Die ITB ist die weltweit größte Reisemesse. Sind die Deutschen trotz realen Lohnverlustes und Angst vor Arbeitslosigkeit noch Reiseweltmeister?
Ja, absolut. Das zeigen die Zahlen der World Tourism Organization (WTO), wenn es um die Anzahl der Reisen und das Geldvolumen geht. Rund 50 Milliarden Euro haben die Deutschen 2005 ausgegeben, davon 19 Milliarden für Pauschalreisen. 2001 waren das allerdings noch über 20 Milliarden.
Ist der Markt gesättigt?
Nach 35 Jahren Wachstum heißt das für die Reiseunternehmen, dass es nun Zuwachs hauptsächlich durch Verdrängung gibt. Für den Kunden heißt es, dass die Angebote vielfältiger und günstiger werden. Aber ein Aufwärtstrend wird erst wieder kommen, wenn die Leute auch wieder mehr Geld in der Tasche haben. Allerdings sähe es noch viel schlechter aus, wenn die Deutschen nicht so gern reisen würden.
80 Prozent der deutschen Auslandstouristen zieht es in eine Hand voll Länder. Warum will auch ein wenig beachtetes Land in Berlin vertreten sein?
Weil hier die weltweit größte Nachfrage nach Auslandsreisen besteht. Zudem kann man eine Infrastruktur für Fremdenverkehr mit weniger Aufwand entwickeln als für andere Wirtschaftszweige.
Ist 2006 ein neues Land dabei?
Ja, Timor-Leste, das ehemalige Osttimor. Auch Afghanistan ist vertreten.
Echte Abenteuerplätze. Das mögen die Besucher?
Die ITB ist so was wie das KaDeWe des Reisens. Man geht ja nicht in ein Kaufhaus, um alles zu kaufen, sondern um zu schauen, was es gibt.
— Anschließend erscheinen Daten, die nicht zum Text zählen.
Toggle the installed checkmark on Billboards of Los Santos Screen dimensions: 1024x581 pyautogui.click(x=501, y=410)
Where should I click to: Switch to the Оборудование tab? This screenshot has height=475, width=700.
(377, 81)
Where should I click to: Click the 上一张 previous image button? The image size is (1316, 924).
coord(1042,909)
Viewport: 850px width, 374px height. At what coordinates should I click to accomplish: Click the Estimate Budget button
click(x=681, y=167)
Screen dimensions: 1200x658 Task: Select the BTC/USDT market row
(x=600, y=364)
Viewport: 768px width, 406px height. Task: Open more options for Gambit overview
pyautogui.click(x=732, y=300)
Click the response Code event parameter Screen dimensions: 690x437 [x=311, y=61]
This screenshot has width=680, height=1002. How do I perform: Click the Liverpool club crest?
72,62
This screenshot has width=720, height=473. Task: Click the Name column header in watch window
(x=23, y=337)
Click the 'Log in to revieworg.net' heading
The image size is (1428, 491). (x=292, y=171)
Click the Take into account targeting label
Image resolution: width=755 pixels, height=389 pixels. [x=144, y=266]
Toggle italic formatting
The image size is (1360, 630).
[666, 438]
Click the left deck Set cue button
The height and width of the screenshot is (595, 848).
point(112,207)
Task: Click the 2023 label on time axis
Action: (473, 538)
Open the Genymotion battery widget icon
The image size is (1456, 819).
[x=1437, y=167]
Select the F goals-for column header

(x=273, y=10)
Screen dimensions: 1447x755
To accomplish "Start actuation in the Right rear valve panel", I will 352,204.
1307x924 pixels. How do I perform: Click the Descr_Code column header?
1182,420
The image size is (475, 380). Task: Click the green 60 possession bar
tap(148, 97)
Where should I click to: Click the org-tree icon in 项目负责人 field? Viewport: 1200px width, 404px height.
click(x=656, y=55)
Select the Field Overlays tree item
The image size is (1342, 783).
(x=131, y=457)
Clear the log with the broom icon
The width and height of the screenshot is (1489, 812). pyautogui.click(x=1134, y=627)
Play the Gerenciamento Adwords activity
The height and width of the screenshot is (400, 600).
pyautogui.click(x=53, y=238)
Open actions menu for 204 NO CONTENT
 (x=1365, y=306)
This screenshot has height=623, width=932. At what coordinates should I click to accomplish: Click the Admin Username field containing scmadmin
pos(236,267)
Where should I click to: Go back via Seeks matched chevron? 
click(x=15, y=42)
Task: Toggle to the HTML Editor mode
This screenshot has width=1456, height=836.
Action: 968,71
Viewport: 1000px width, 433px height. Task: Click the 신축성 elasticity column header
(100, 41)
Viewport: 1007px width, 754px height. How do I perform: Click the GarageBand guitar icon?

Bei über 10 000 Ausstellern kann man auf der ITB die Welt an einem Tag sehen. Da buchen die Leute ein Land, an das sie vorher nicht mal im Traum gedacht haben.
Wie sieht es mit speziellen Urlaubsformen wie Ökotourismus oder Wellness aus?
Ökotourismus nimmt sicherlich zu, aber da findet man auch viel Etikettenschwindel. Ähnlich ist das bei Adventure und Wellness.
Gibt es Verschiebungen von Fern- zu Europareisen?
Tendenziell legt der Fernreiseanteil eher zu. Die Karibik läuft gut, Südostasien auch. Eine Fernreise ist oft billiger als der Urlaub im eigenen Land, weil die Flüge inzwischen so günstig sind.
Alles geht also über den Preis?
Wenn ich die drei Trends 2006 beim Reisen nennen soll, dann heißen die: 1. günstig, 2. günstig, 3. günstig.
Aber Reisen war schon lange nicht mehr so billig wie heute...
...und das Angebot noch nie so vielfältig. Gleichzeitig wird es immer komplizierter, die passende Reise zu finden. Früher gab's ein paar Kataloge und das Reisebüro. Heute sind es Katalogfluten, Reisebüros an der Ecke, im Internet, TV-Reisesender, Teletextseiten usw. Nicht leicht, den Überblick zu behalten.
Rund 30 Prozent der Reisenden blieben in den vergangenen Jahren im eigenen Land. Hält der Deutschlandtrend an?
Von der Zahl unserer Aussteller ausgehend, auf jeden Fall. Ob die Tendenz allerdings nach oben zeigt, wird von der Preisentwicklung und nun leider auch vom Fortgang der Vogelgrippe in unserem Land abhängen. Das jährliche Urlaubsbudget einer durchschnittlichen jungen Familie liegt nach einer Studie des Jugendherbergswerks bei 1500 Euro. Andererseits ist es keineswegs mehr spießig, in Deutschland Urlaub zu machen, und so tanken auch Leute mit mehr Geld zumindest ein paar Tage Erholung im eigenen Land.